INSTRUCTIONS FOR THE TASK: Please copy out all lines of the entries that contain the word "Updated".

DATA IN THIS EXERCISE:
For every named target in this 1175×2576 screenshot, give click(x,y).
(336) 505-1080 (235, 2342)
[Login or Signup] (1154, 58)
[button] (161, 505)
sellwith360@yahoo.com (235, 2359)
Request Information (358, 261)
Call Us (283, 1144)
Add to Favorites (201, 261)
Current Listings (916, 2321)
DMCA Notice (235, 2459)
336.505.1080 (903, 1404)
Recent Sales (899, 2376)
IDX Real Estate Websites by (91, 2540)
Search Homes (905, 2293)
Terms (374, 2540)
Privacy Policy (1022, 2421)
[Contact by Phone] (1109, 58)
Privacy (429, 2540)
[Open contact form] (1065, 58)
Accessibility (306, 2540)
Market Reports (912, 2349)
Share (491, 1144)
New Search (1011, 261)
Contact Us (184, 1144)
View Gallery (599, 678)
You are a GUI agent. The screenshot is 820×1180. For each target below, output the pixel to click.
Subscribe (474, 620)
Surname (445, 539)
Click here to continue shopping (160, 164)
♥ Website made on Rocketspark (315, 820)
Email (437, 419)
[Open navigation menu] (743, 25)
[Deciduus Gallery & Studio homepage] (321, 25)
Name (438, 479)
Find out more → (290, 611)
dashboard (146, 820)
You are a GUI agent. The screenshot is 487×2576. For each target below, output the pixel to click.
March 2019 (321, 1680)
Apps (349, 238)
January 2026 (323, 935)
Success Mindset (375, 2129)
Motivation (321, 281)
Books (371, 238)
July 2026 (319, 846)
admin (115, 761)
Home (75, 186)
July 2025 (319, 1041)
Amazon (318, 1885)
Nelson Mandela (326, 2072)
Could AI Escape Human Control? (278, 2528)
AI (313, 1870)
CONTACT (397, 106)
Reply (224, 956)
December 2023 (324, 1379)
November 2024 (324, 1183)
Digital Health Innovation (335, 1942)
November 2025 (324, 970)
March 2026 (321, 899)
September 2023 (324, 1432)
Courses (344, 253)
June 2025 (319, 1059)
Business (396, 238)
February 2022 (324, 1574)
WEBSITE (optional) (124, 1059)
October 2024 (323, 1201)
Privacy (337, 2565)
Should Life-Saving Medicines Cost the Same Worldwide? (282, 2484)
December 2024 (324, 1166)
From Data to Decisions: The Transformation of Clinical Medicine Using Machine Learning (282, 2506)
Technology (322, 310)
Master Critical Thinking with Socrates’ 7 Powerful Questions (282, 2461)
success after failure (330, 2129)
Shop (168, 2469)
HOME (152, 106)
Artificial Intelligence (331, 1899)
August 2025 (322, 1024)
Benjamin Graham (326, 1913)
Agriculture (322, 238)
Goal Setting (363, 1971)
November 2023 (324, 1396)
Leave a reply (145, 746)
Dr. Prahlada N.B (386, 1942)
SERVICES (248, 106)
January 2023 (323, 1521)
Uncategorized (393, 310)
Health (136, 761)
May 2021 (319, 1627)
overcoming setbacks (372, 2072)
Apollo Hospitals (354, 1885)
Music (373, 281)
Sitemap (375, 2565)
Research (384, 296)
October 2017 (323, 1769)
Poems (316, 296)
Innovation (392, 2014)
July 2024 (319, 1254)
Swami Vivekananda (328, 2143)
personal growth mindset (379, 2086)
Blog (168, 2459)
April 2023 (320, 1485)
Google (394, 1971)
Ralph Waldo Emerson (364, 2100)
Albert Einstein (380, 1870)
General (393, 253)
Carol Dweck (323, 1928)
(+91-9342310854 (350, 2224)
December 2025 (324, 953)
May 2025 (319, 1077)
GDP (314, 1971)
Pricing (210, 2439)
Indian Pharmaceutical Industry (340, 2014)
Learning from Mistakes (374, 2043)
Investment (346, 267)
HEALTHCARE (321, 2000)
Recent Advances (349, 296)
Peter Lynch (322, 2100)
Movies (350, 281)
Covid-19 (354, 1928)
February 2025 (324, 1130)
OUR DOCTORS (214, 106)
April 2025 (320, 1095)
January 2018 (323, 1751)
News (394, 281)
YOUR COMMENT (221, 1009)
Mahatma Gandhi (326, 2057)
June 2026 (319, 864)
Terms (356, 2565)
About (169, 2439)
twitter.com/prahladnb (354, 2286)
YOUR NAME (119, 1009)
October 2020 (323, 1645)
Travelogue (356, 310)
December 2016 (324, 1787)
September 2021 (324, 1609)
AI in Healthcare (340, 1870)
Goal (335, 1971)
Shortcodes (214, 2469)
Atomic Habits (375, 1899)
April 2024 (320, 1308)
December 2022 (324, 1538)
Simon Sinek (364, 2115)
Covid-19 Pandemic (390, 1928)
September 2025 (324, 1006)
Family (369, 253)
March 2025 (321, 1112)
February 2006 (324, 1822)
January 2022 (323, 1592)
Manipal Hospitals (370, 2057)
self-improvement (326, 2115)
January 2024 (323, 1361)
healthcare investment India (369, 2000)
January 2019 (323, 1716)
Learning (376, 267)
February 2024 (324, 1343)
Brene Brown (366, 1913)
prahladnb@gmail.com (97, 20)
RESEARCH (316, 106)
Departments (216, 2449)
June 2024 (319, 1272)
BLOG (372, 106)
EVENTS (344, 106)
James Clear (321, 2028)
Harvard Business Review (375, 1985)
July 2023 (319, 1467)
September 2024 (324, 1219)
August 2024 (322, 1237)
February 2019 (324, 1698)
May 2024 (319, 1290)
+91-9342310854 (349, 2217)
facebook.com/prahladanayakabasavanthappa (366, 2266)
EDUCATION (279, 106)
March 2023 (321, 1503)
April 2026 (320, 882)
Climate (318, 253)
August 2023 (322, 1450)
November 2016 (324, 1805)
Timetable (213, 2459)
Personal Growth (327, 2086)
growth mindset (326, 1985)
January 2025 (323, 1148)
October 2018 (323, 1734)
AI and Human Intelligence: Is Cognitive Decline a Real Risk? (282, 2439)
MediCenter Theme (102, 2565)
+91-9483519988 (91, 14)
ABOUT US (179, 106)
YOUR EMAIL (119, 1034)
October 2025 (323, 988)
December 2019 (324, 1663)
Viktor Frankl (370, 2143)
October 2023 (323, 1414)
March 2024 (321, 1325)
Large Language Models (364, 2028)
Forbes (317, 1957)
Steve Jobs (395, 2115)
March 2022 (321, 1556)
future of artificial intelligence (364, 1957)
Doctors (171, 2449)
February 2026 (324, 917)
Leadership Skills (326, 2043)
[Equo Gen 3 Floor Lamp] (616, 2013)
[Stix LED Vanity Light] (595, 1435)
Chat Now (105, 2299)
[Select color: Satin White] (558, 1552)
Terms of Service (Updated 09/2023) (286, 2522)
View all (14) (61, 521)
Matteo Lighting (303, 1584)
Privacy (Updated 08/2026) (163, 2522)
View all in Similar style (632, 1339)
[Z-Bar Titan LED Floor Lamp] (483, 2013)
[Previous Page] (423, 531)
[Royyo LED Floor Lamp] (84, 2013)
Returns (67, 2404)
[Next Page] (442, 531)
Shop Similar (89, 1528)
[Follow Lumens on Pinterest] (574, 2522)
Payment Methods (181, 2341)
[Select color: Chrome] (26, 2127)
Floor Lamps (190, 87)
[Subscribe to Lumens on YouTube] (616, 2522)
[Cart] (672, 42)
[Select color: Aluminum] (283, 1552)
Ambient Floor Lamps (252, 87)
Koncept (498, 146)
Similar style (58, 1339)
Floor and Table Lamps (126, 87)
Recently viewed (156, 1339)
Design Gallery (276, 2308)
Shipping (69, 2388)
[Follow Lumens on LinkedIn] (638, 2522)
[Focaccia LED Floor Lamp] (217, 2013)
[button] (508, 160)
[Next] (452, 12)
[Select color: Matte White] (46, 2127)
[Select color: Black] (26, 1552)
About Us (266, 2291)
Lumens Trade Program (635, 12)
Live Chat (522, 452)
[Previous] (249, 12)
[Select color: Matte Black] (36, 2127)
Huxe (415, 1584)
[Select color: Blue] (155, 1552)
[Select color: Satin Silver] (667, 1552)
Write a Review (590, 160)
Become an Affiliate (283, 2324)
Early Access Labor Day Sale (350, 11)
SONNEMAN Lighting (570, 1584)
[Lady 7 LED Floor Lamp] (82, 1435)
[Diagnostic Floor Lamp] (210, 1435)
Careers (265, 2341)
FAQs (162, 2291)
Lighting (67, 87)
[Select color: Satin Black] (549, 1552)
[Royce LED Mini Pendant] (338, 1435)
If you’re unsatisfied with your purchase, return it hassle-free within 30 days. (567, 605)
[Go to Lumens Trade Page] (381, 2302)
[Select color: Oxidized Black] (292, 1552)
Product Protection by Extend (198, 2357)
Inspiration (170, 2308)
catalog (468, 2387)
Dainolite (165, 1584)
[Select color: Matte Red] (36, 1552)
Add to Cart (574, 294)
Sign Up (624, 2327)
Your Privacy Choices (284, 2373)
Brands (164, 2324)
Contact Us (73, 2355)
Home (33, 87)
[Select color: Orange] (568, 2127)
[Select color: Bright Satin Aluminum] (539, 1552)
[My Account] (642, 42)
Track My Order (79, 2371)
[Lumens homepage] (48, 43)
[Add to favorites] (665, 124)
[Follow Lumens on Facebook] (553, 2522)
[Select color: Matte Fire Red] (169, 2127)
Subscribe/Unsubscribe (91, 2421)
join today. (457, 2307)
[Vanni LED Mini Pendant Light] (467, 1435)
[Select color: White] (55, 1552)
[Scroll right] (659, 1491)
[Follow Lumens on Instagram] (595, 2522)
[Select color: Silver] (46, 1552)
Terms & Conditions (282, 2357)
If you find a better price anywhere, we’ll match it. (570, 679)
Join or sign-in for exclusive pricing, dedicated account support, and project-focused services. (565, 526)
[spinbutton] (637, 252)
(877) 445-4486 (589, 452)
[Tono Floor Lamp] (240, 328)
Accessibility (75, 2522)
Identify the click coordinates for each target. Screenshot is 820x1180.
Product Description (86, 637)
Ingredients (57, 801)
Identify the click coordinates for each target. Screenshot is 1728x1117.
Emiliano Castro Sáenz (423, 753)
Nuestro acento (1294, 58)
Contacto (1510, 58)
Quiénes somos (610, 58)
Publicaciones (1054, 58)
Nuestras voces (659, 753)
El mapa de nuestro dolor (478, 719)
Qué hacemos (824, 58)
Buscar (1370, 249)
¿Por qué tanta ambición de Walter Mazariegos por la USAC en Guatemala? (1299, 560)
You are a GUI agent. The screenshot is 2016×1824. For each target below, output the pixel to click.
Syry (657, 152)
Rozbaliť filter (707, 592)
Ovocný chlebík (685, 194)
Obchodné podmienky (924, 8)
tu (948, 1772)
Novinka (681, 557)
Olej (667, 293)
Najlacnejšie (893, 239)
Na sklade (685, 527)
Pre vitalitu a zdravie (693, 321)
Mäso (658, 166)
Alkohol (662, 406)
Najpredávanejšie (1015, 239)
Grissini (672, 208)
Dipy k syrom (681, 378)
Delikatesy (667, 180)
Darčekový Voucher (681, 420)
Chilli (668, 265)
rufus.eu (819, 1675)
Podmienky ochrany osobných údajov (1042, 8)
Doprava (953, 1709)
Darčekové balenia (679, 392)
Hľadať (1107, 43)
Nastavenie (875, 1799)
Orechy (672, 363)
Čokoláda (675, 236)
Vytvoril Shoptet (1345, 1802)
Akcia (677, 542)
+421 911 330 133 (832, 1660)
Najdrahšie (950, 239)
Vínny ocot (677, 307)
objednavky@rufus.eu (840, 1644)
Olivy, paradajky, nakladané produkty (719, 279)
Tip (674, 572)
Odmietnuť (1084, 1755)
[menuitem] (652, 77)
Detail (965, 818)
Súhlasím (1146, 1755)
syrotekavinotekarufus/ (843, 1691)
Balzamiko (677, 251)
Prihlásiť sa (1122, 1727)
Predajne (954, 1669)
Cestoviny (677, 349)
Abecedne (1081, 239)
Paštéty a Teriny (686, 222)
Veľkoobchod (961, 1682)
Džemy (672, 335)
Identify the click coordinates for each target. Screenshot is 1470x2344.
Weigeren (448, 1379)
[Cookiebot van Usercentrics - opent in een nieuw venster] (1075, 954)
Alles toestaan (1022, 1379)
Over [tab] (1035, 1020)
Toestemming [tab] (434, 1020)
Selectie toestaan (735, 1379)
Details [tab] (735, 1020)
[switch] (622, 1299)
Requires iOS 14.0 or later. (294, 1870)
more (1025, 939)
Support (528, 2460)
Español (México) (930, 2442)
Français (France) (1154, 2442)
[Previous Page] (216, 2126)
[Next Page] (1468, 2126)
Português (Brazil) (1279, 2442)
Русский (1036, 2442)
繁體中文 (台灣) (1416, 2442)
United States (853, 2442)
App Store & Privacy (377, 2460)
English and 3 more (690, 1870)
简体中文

RESULT FOR THIS EXERCISE:
Terms of Service (Updated 09/2023) (286, 2522)
Privacy (Updated 08/2026) (163, 2522)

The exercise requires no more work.